Nothing divides the NBA community quite like the GOAT debate.
It’s the only topic where everyone has an opinion, unless you’re that annoying person who says ‘we shouldn’t compare people from different eras’ or ‘we should just appreciate greatness’.
Ninety-nine per cent of fans have chosen their guy: either the dominant, tongue-waving Michael Jordan or the versatile, intelligent, unwavering LeBron James. You have a guy, I have a guy and that’s that.
But everyone seems to be looking too close to the picture to see the whole thing. We know the stats, accolades, feats and even defeats as they come with time. But what about what’s happening ahead of time?
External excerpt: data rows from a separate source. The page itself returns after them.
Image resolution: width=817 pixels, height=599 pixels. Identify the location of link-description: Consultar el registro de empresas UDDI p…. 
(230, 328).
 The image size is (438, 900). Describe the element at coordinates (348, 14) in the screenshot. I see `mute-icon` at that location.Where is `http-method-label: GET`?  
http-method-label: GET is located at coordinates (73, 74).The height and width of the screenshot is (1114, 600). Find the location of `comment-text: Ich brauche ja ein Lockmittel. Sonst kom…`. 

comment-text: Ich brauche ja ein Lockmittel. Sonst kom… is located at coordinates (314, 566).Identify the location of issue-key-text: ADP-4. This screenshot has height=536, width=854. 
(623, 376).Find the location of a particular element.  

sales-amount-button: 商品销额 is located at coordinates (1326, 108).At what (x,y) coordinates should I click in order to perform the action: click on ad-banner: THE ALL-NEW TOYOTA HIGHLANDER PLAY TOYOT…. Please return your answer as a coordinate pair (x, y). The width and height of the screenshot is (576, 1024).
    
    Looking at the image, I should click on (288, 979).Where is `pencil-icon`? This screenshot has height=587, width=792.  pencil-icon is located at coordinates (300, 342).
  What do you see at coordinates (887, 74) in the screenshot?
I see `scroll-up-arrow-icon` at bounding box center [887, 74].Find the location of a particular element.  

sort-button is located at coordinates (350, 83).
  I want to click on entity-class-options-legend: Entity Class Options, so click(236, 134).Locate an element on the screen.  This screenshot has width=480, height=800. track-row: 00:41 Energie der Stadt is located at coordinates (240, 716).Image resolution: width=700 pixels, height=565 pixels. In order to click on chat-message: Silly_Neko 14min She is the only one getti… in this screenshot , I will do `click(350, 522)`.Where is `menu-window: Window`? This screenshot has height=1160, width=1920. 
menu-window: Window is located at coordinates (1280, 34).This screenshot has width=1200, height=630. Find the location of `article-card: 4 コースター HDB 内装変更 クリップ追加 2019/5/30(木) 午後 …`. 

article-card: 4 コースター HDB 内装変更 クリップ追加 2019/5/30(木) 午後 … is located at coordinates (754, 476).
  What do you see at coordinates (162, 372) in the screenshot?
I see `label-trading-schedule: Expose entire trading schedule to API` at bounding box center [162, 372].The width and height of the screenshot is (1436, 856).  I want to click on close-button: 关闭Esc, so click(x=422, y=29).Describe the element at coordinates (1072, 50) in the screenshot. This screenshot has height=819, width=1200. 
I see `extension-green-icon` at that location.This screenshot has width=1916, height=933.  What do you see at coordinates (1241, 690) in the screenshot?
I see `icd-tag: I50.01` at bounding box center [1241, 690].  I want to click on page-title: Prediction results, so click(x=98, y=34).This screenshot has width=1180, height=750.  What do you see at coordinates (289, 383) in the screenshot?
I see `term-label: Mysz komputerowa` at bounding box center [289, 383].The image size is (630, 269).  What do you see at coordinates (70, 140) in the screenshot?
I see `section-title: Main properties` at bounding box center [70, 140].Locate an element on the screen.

I’m talking about James being one championship away from cementing his GOAT argument even though James is not one championship away from being the GOAT.
Currently James is in a room with the greatest doctors on the planet as they scientifically heal his nasty ankle sprain. Anthony Davis has been hurt as well for what seems like an eternity.
Yet people are infinitely more shocked the 36-year-old with 49,939 minutes (only 61 minutes away from the big 50,000) is actually injured. Whereas when Davis goes down, playing less minutes a game, we say ‘oh, I was wondering when he was going to be out again’.
If James and Davis can rest up and win a championship this year, every true contender will crumble. Look at the teams you expect to win it all in the next two years.
Philadelphia are on their last legs trying to keep a style-conflicting duo of young players together. Ben Simmons and Joel Embiid are great individual players. But put Simmons around four sharp shooters and remove the big fella clogging the middle of the floor, and that sounds like a team to compete.
As with Embiid, without Simmons constantly driving to the basket, the lane will open up for Embiid to play his traditional big-men game. If they do not at least make finals, the duo will split from frustration, or the organisation will realise building a team around two injury-prone players that always play better when the other is out is maybe not the best idea.
The Nets are just a ticking time bomb, especially with Kyrie Irving. If you don’t believe me, watch 2018-19 Kyrie Irving highlights in the Bucks series. That’s what it looks like when things don’t go Irving’s way after one round of post-season failure.
If that doesn’t get them, then injuries to Kevin Durant will. Maybe there will even be arguments over who takes the final shots come playoffs or who sacrifices the most when it really matters. There are so many things that can go wrong in Brooklyn, and all are valid. But the truth is while all three are in their prime, if it doesn’t happen this year, it probably just won’t happen.
The Clippers don’t look to be a team that can handle another post-season failure, especially if it’s another choke job. But out of the bubble this year hopefully, maybe things will turn around and Paul George won’t struggle.
Who else is there? The Bucks? It’s been the same story through Giannis Antetokounmpo’s short superstar stretch. It’s also the reason he’s not winning the MVP. He hasn’t shown anything to say he can take his game to the next level come deep in the playoffs. Maybe that changes, maybe it doesn’t. But Milwaukee don’t have the pieces to build around Antetokounmpo in a championship-contending way.
After that, the Heat lack a superstar. The Blazers have always floated in the same tier. The Celtics are too young. So are the Jazz, Suns and Nuggets.
If James wins the championship this year, then that means next year, Anthony Davis will hopefully be a lot better.
I have faith that James would still be the alpha and therefore potentially finals MVP. They would just need to go back the next year, making it James’ first three-peat and sixth championship. That is something Jordan fans constantly rip James about.
The competition looks good on paper, but they would crumble, blow up or just prove they never belonged.